---- Extracted entries
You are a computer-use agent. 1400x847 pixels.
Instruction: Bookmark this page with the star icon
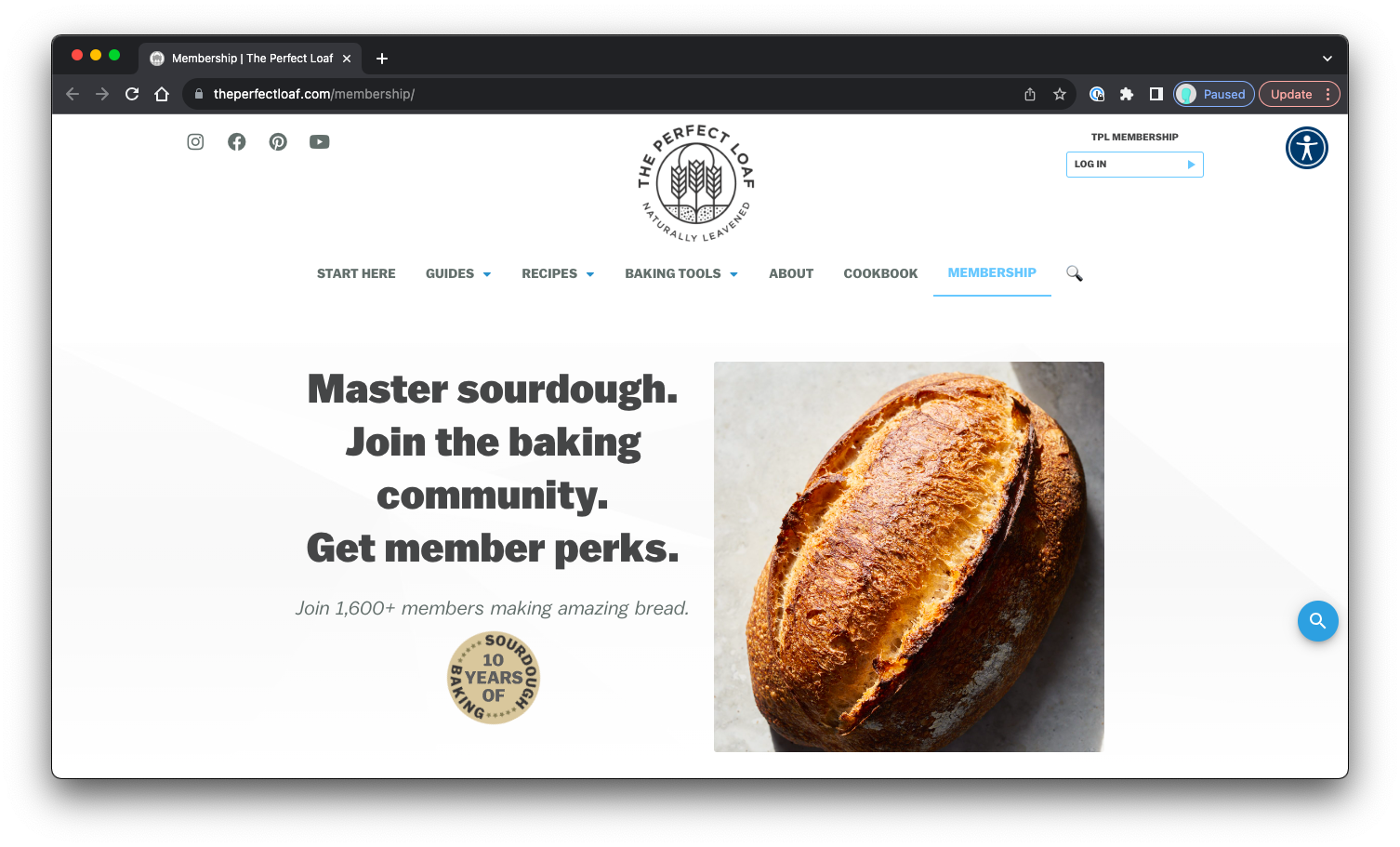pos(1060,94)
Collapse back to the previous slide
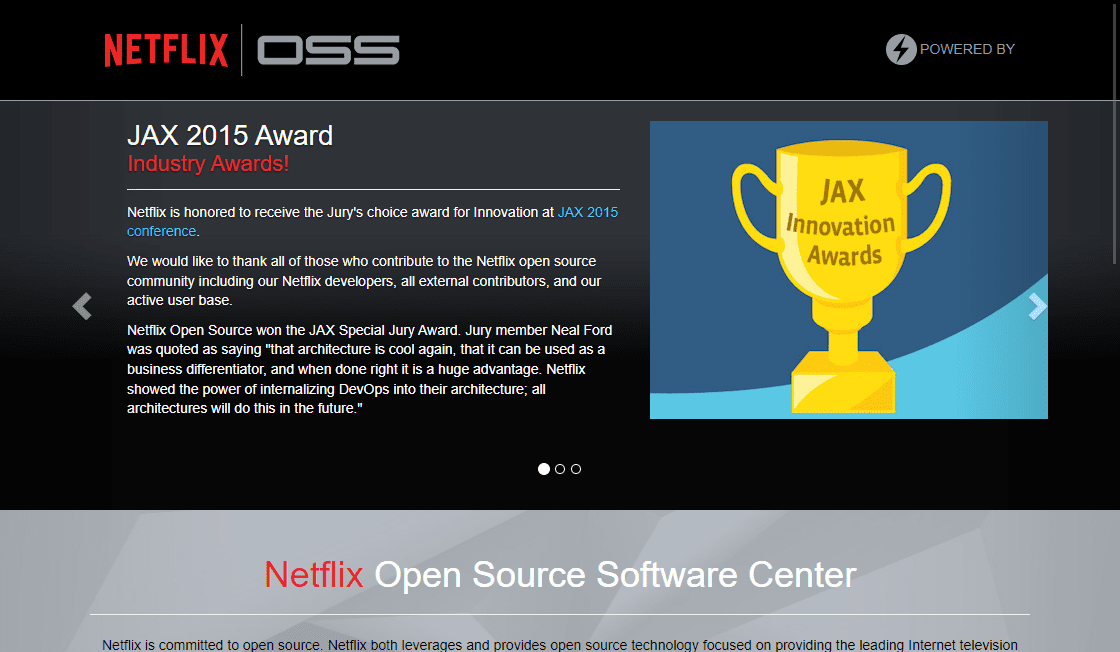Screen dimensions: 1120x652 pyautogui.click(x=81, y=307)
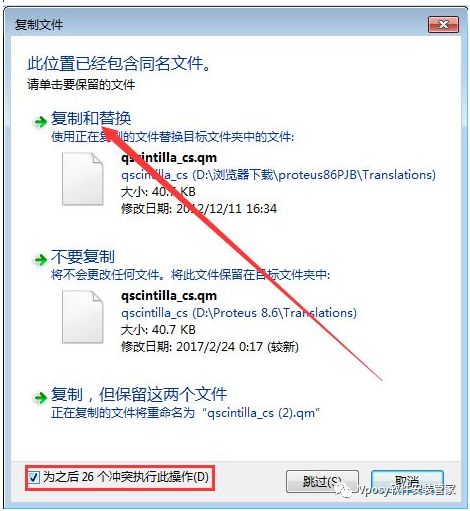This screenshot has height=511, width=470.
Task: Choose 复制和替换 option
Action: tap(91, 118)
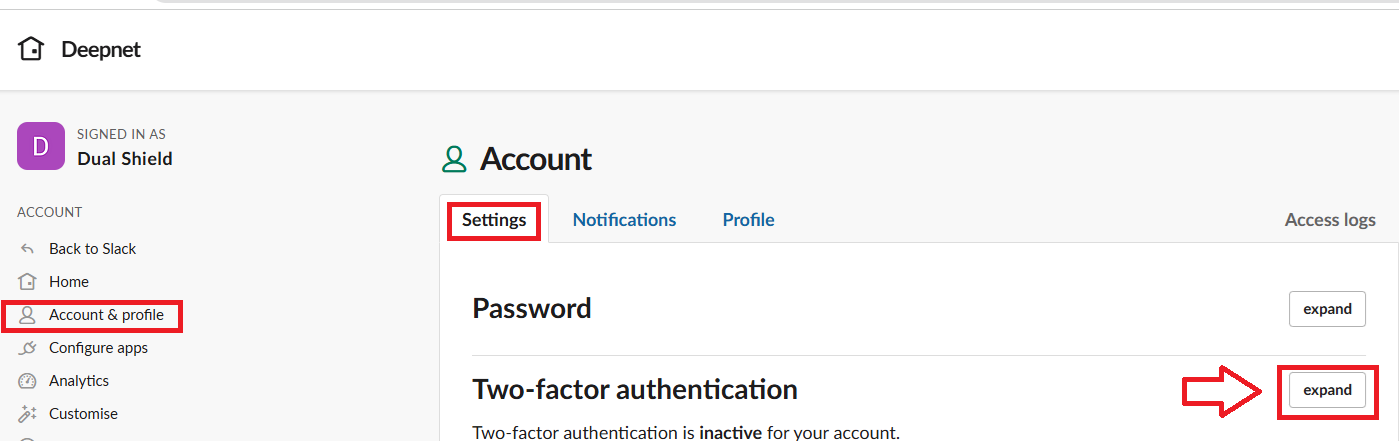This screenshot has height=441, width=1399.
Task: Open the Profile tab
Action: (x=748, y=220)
--------
#### [Exercise directions]
Working from the lines above, reproduce the material exactly and exclude its pictures.

#### [Result below]
You are a computer-use agent. 1400x847 pixels.
Instruction: Bookmark this page with the star icon
pos(1060,94)
Collapse back to the previous slide
Screen dimensions: 1120x652 pyautogui.click(x=81, y=307)
This screenshot has height=511, width=470.
Task: Choose 复制和替换 option
Action: tap(91, 118)
This screenshot has height=441, width=1399.
Task: Open the Profile tab
Action: (x=748, y=220)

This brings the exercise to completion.